Ce contexte économique n’influe pas que sur le milieu professionnel, mais attaque
également notre vie personnelle. Précarisation, éclatement de la cellule familiale,
perte de repère, perte de lien social, diminution du pouvoir d’achat… Autant de
facteurs susceptibles de nous fragiliser encore plus et à mettre en parallèle avec
notre quotidien professionnel.
D’autre part, il est clair que le rôle de l’institution a changé face à la pression
sociale et politique. Les normes sécuritaires sont grandissantes, et pour éviter à tout
prix que les "malades mentaux ne viennent troubler l’ordre public", certaines mesures
sont aberrantes au sein même de l’hôpital : certains établissements sont gardés par
des maîtres-chiens et leurs compagnons, les services sont surveillés et contrôlés par
caméras et autres détecteurs de mouvement pour éviter fugues et troublions.

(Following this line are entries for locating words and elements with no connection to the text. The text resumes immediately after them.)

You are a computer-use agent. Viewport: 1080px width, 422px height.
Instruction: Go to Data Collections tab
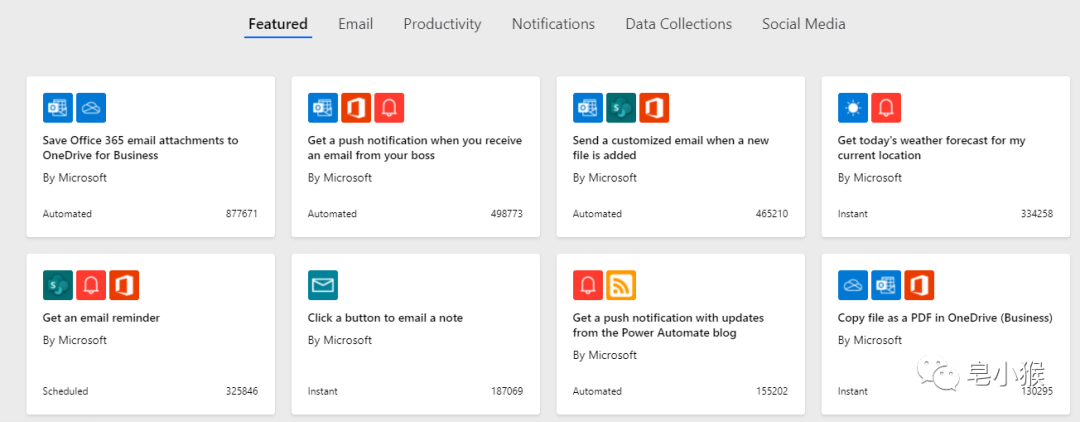click(678, 24)
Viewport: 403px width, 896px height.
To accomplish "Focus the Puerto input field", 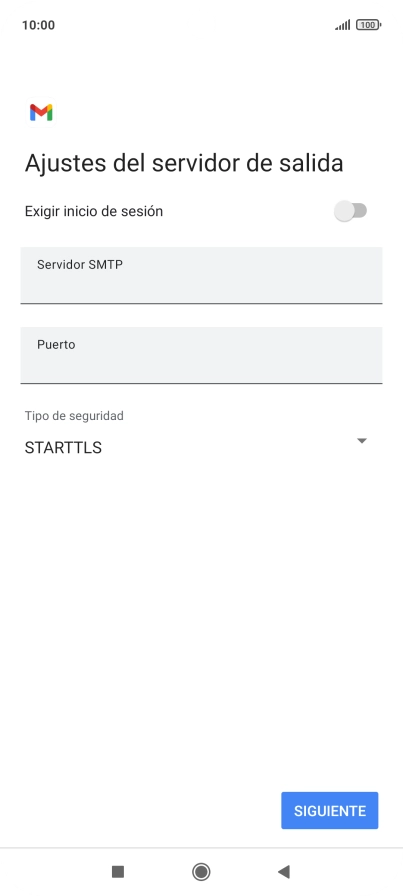I will 201,355.
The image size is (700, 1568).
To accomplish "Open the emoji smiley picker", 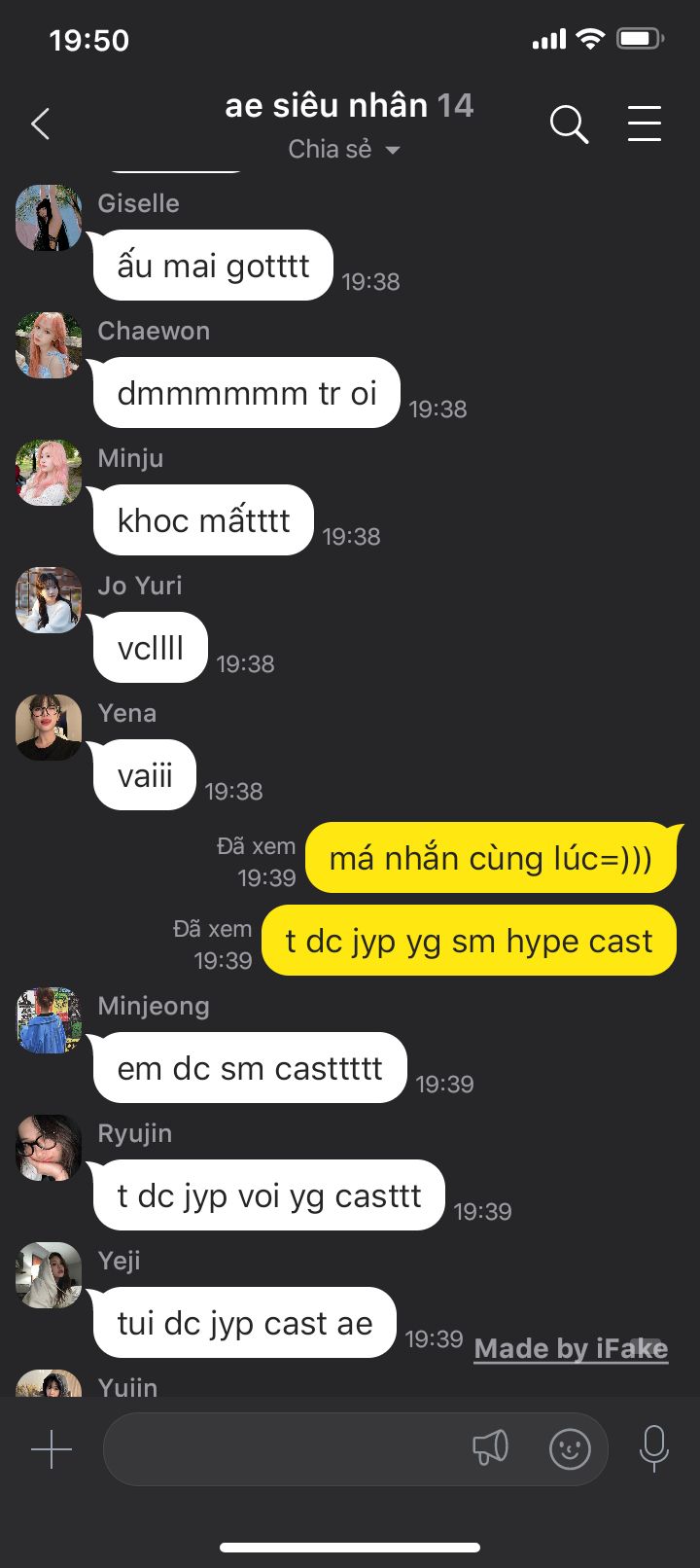I will point(571,1449).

L’image hiculée par les médias n’arrange rien et est totalement en décalage avec
la réalité de la maladie psychiatrique.
C’est de que naissent nos craintes de soignants qui tentent jours après
jours de sauvegarder la dignité de nos chers patients, et qu’ils soient pris en charge
avant tout comme des êtres humains ! Que faire sinon résister et se défendre
activement afin de maintenir nos acquis et préserver des professions aux richesses
multiples ? En ce qui me concerne, la souffrance réside dans ces derniers aspects et
a fait naître en moi colère et révolte, mises à profit dans le syndicalisme et
l’engagement politique. Cependant, lorsqu’on me demande si le travail en psychiatrie
n’est pas trop dur, je réponds que c’est mon choix et que ça me passionne !
(1) L.Morazs « Le soignant face à la souffrance », édition Dunod, juin 1999.